To do that, researchers used a blood test to find mutations in cancer cells that let the tumors defy standard treatments. Early detection allowed patients to be switched to a different drug that overcomes the mutated cancer. The result was to keep the cancers in check longer, and allow patients to have more than an extra year without deteriorating quality of life.

The study was reported Sunday at the annual meeting of the American Society of Clinical Oncology and published in The New England Journal of Medicine.

Breast cancer specialists who were not associated with the study applauded the results, saying blood tests could transform the way they monitor patients.

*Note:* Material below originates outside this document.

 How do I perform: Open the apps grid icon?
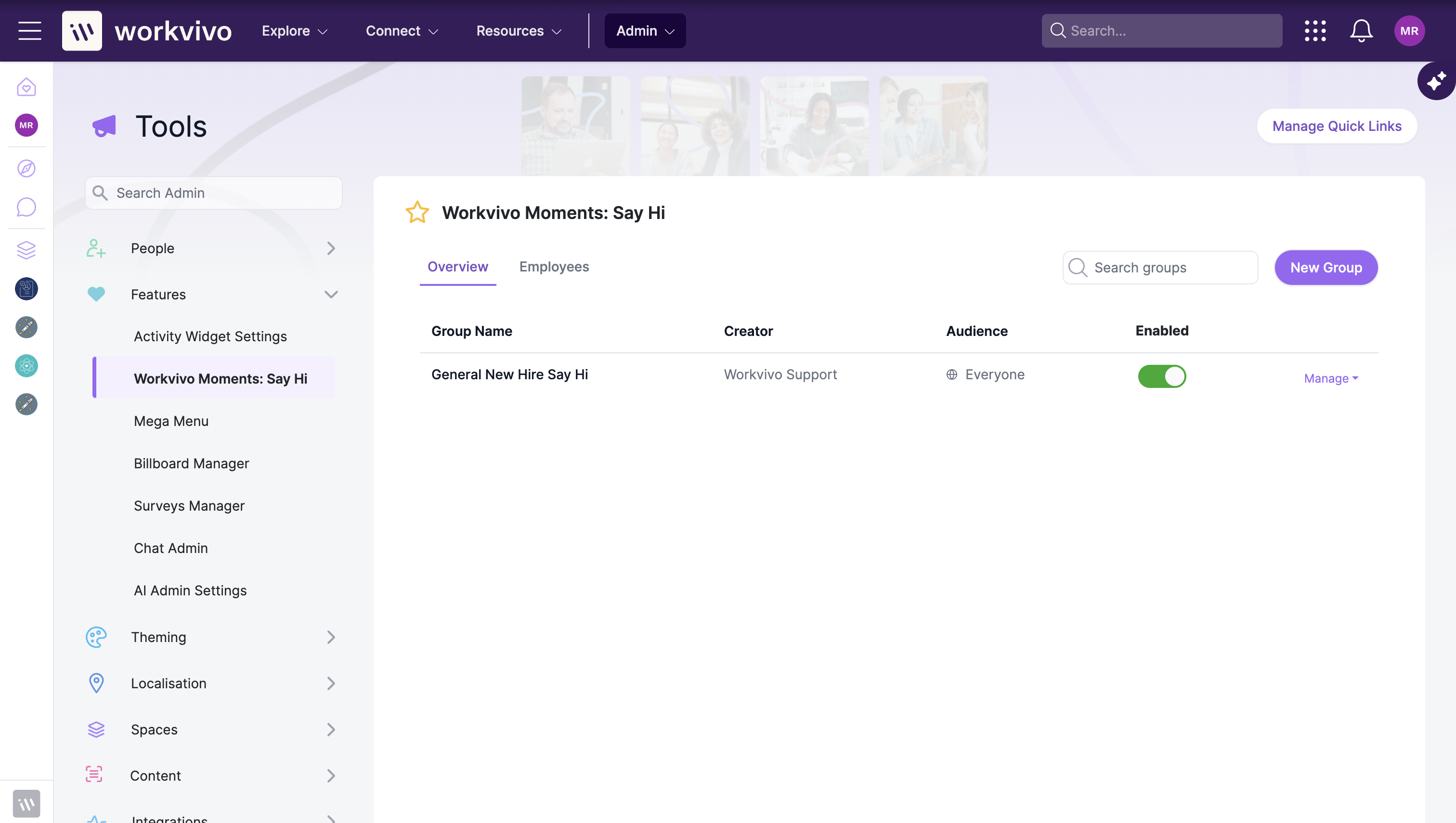tap(1314, 30)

“This is a paradigm change,” said Dr. Mary Disis, professor of medicine and oncology at the University of Washington and the Fred Hutchinson Cancer Center.

Dr. Lisa Carey, deputy director of clinical sciences at the Lineberger Comprehensive Cancer Center at the University of North Carolina, said the results are “practice changing.”

But the list price of drugs that could be used to treat patients in these scenarios will be high — probably around $24,000 a month — until generic versions are manufactured.

The implications of the study go far beyond breast cancer, said Dr. Norman Sharpless, former director of the National Cancer Institute and now professor of cancer policy and innovation at the University of North Carolina School of Medicine.

The blood test, which detects minuscule amounts of DNA shed by cancer cells, can be used in other cancers, he said.

“Blood-based diagnosis is really going to transform therapy,” Sharpless said. “Remission is no longer going to be a passive process,” with anxious patients going in for scans every six months. Instead, he predicted, blood tests will allow doctors to squelch drug-resistant cancers before the tumors have a chance to grow.

The new study involved 315 patients with advanced breast cancer, meaning it had spread beyond their breasts. In that situation, the cancer cannot be cured. The goal is to contain it and to allow patients to live longer without debilitating symptoms.

All had the most common type of breast cancer, which is fueled by receptors that latch onto estrogen to spur its growth.

All were taking the standard treatment. One drug, an aromatase inhibitor, reduces the amount of estrogen in the body. A second drug disrupts cell division. Together, Disis said, the drugs provide “a double whammy that can really control and suppress metastatic breast cancer.”

None of the patients had any evidence on scans that their cancers were progressing. But eventually, the cancers were expected to mutate and defy the standard drugs, often by altering their estrogen receptor so it signals the cancer cells to grow without ever binding to estrogen.

To find those mutations early, the patients had blood tests every two to three months to look for minute amounts of mutated DNA from cancer cells.

When those mutations were detected, half of the patients were randomly assigned to continue with their standard treatment and half were switched to an experimental drug, camizestrant.

The drug, taken as a pill, is an estrogen receptor degrader: It destroys the receptor on cells so it cannot spur growth.